Шумная площадь в одно мгновение стала абсолютно тихой. Все, оцепенев, смотрели, как руки юноши, сидевшего за пианино, бешено пляшут по клавишам. Густой рой огромных шмелей, вибрируя крыльями с пронзительной частотой, словно образовал непроницаемую стену, несущуюся прямо на них.
Его пальцы уже превратились в размытые пятна, мечущиеся по восьмидесяти восьми клавишам. Юноша плотно сжал брови, его концентрация была предельной, но выражение лица при этом несло в себе какую-то необъяснимую дерзость. На лбу выступили капли пота, они стекали по виску и исчезали под воротником.
Накадзима Ацуси машинально поднял телефон и начал снимать.
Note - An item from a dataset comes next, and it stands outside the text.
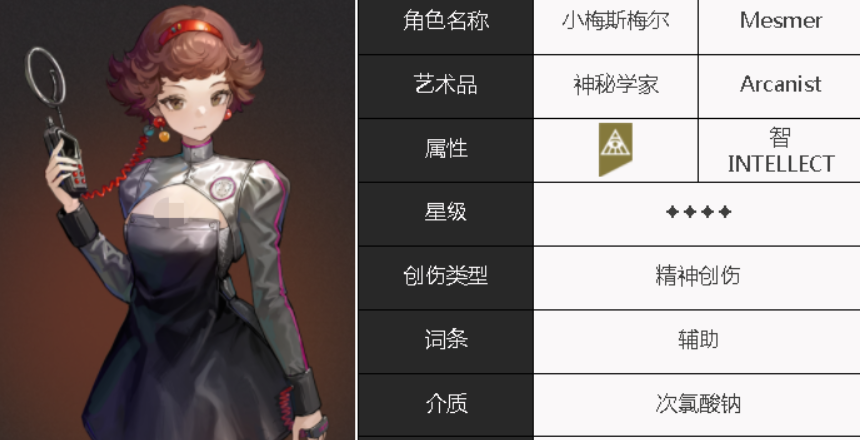Click the 小梅斯梅尔 name cell
This screenshot has width=861, height=440.
click(x=616, y=26)
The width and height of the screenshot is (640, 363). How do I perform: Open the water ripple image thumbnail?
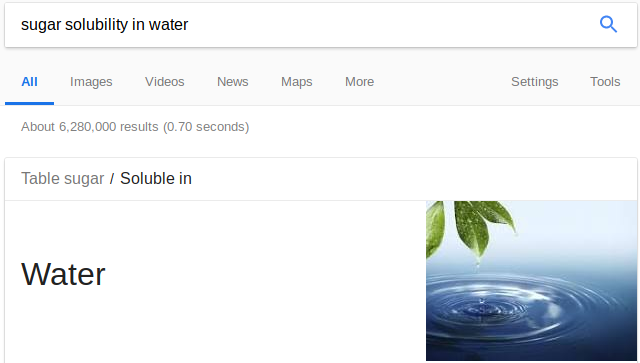(531, 281)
На всей площади, кроме плотного звука пианино, не было слышно даже падения иголки.
В следующее мгновение, за один вдох, руки юноши снова ускорились.
Если вначале это был плотный рой пчёл, огромные шмели, жужжа, неслись на них, то теперь это были уже не разъярённые шмели, а скорее взбесившийся двигатель сломанного автомобиля. Десять пальцев смешались так, что невозможно было разобрать, где чей, какой настоящий, а какой — лишь остаточное изображение.
Некоторым даже показалось, что они видят четыре руки, пляшущие над пианино.
Пальто юноши полностью промокло от пота, он выглядел так, словно его только что вытащили из воды. Но сейчас ему было не до внешнего мира, всё внимание мозга было сосредоточено на десяти пальцах.
Быстрый, как накатывающие одна за другой морские волны, поток звуков, сопровождаемый дрожью души, словно электрический ток, бегущий от нервных окончаний вверх, вызывал покалывание кожи головы и сводил с ума.
Всё более плотные ноты стремительно проносились сквозь барабанные перепонки слушателей. Чёрно-белые клавиши уже издавали слабый стон, мелодия, подобная потопу, яростно билась, казалось, в следующую секунду клавиши сломаются.
Прозвучала последняя, невероятно мощная нота, пальцы, словно гвозди, впились в клавиши, а затем все звуки резко исчезли.
Акутагава Рюноскэ закрыл глаза и глубоко выдохнул. Он весь промок от пота, но мозг был необычайно ясен. Пальцы начало ломить от боли, но он, словно не замечая этого, всё тем же холодным и спокойным тоном спросил:
— Прошу прощения, достаточно ли я сейчас «блеснул техникой» для доказательства?
На лице мужчины не осталось и следа прежней дерзости. Он дрожащей рукой вытянул палец и указал на Акутагаву Рюноскэ, глядя на него как на чудовище, которому не место в этом мире. Его рот открылся, он несколько раз попытался что-то сказать, но не смог вымолвить ни слова.
— В таком случае, позвольте откланяться, — с достоинством произнёс Акутагава Рюноскэ. Он осторожно опустил крышку пианино, встал и резко развернулся. Мокрое пальто описало за его спиной чёткую дугу.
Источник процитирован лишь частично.